Understanding Boys’ Memes

 
Art from Adventure Time turned into a joking reference to the Columbine High School massacre

Art from Adventure Time turned into a joking reference to the Columbine High School massacre

By Jonathon Reed

 

The first time I ever heard Lil Nas X’s Old Town Road was during a Next Gen Men after-school program. I looked over at the group playing music during free time, surprised to hear so many young boys voluntarily singing. Then the beat dropped, and I knew I was missing something.

Encountering memes in NGM Summer Camp has been a similar experience. I know enough about teenage culture to keep up on the surface, but it’s like finding myself in the south of France with only textbook phrases from grade-school French class—I’m literate, not fluent.

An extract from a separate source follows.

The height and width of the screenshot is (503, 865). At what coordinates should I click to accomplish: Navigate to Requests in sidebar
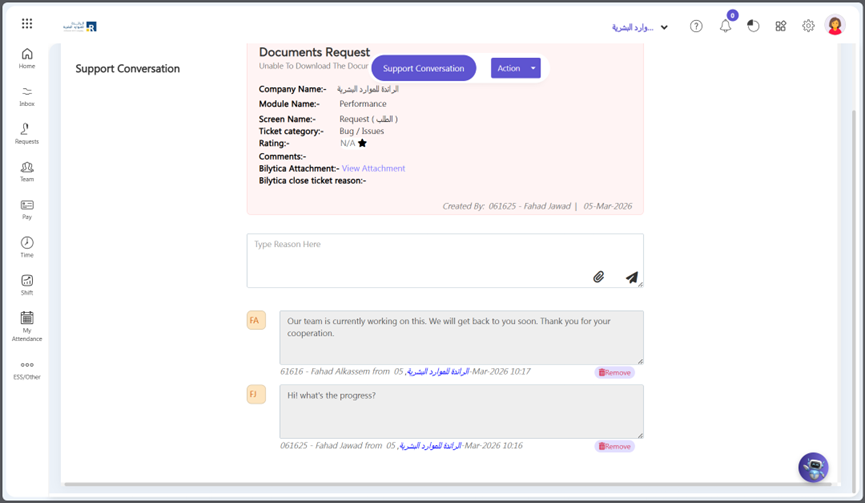(27, 134)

NGM Summer Camp is an 8-week virtual space for young adolescent boys to connect with each other, learn new skills and spend time with role models. It’s hosted on an invite-only Discord server.

When some boys started sharing memes that crossed the boundary of what was appropriate, I had to make a choice. The easiest thing to do would have been to ignore it; the second easiest would have been to ban memes entirely. Instead, I apologized for not saying something sooner, and committed to both deleting any future inappropriate memes and sending a message to explain why.

The reason I’m willing to put in the extra effort is because every time a boy crosses a boundary, he has an opportunity to learn—and learning about internet humour can help boys reflect on their own real-life values.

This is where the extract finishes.